WaveLight® Refractive Flap Accuracy Study

NCT ID: NCT01941485

Last Updated: 2017-01-04

Basic Information

• Recruitment Status: COMPLETED
• Clinical Phase: NA
• Total Enrollment: 60 participants
• Study Classification: INTERVENTIONAL
• Study Start Date: 2013-10-31
• Study Completion Date: 2015-02-28

Brief Summary

The purpose of this study is to evaluate the accuracy of the WaveLight FS200 femtosecond laser, as assessed by 1 day and 1 month post-operative optical coherence tomography (OCT) anterior segment corneal measurements compared to pre-operative flap thickness target.

Conditions

Refractive Error

Study Design

• Allocation Method: NA
• Intervention Model: SINGLE_GROUP
• Primary Study Purpose: TREATMENT
• Blinding Strategy: NONE

Study Groups

WaveLight Refractive Suite

LASIK surgery (laser in situ keratomileusis) per standard of care

Group Type: EXPERIMENTAL

WaveLight® Refractive Suite

Intervention Type: DEVICE

Excimer EX500 and Femtosecond FS200 lasers (Wavelight® Refractive Suite) used during LASIK surgery for corneal flap creation and corneal ablation

LASIK surgery

Intervention Type: PROCEDURE

Surgical procedure for treating refractive error based on corneal reshaping

Interventions

WaveLight® Refractive Suite

Excimer EX500 and Femtosecond FS200 lasers (Wavelight® Refractive Suite) used during LASIK surgery for corneal flap creation and corneal ablation

Intervention Type: DEVICE

LASIK surgery

Surgical procedure for treating refractive error based on corneal reshaping

Intervention Type: PROCEDURE

Eligibility Criteria

Inclusion Criteria

• Willing and able to understand and sign an informed consent form.
• Have refractive error (in both eyes) that requires refractive surgery.
• Willing to undergo LASIK surgery using the Wavelight® Refractive Suite.
• Myopia between 0.00 to -12.0 Diopters pre-operatively.
• Astigmatism between 0.00 to +6.00 Diopters pre-operatively.
• Willing and able to attend post-operative examinations per protocol schedule.

Exclusion Criteria

• Participation in a clinical study within the last 30 days.
• History of previous corneal surgery in either eye.
• Multifocal ablations in either eye.
• PRK or PTK surgery in either eye.
• Suffering from acute or recurring eye diseases in either eye, such as corneal ulcers, cataract, etc.
• Any ocular disease and/or condition that, in the Investigator's clinical judgment, may put subject at significant risk, compromise study results, or interfere significantly with subject's participation in the study.
• Unable to discontinue contact lens wear as specified in protocol.
• History of Herpes simplex or Herpes zoster keratitis.
• Active ocular rosacea.
• Lyme disease.
• Severe ocular allergies.
• Other medical conditions and use of medications as specified in protocol.
• Pregnant or planning to become pregnant during the study.

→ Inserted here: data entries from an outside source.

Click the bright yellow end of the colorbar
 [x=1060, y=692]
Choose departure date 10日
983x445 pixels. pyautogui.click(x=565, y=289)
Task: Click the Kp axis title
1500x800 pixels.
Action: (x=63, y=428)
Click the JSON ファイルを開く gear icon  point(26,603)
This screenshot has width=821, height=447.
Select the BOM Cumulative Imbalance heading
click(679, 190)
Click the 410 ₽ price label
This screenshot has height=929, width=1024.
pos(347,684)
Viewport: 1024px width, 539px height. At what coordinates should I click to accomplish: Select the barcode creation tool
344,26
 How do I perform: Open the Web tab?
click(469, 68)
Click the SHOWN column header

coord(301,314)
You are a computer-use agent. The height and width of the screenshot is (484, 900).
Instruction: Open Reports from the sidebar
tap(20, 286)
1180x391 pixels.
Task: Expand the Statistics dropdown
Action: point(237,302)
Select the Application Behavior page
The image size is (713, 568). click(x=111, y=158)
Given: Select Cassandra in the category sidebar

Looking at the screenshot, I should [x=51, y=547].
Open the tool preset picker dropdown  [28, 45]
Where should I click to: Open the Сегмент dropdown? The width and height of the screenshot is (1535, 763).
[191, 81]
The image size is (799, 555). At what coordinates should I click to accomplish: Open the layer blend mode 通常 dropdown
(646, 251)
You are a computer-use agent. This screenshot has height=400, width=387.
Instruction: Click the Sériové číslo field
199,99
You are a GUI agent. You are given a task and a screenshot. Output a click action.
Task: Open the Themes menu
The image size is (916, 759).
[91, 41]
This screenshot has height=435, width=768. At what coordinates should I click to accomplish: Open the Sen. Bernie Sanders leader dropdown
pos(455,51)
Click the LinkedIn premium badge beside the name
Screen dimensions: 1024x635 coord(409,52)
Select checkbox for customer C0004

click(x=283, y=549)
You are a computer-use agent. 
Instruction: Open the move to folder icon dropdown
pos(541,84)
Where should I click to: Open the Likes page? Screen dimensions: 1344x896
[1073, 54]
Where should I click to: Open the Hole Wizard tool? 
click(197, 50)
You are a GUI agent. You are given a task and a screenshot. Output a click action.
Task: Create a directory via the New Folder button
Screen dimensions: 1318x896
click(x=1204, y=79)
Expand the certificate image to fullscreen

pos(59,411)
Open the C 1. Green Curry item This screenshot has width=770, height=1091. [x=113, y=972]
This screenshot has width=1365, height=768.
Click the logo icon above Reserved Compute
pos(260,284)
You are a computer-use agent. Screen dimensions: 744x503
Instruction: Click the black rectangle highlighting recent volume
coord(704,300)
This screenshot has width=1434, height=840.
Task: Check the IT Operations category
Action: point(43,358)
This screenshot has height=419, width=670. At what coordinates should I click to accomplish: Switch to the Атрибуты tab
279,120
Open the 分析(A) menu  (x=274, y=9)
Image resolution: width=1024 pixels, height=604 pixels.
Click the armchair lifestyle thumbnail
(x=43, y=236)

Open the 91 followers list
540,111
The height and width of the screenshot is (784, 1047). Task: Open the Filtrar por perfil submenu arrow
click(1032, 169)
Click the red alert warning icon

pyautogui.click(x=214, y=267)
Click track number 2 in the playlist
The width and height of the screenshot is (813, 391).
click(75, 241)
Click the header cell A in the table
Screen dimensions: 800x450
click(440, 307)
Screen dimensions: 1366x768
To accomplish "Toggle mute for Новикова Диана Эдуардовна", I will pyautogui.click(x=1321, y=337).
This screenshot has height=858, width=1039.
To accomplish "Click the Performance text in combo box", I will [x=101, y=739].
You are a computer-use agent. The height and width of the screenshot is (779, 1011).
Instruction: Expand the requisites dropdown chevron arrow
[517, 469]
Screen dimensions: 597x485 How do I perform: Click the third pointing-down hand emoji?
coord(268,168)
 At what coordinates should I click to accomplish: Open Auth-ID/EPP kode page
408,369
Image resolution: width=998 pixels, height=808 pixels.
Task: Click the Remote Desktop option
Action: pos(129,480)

• Minimum Eligible Age: 18 Years
• Eligible Sex: ALL
• Accepts Healthy Volunteers: No

Sponsors

Alcon Research

INDUSTRY

Sponsor Role: lead

Responsible Party

Responsibility Role: SPONSOR

Principal Investigators

Sr. Clinical Manager, GCRA, Global Med Affairs, Operations

Role: STUDY_DIRECTOR

Alcon Research

Other Identifiers

A01354

Identifier Type: -

Identifier Source: org_study_id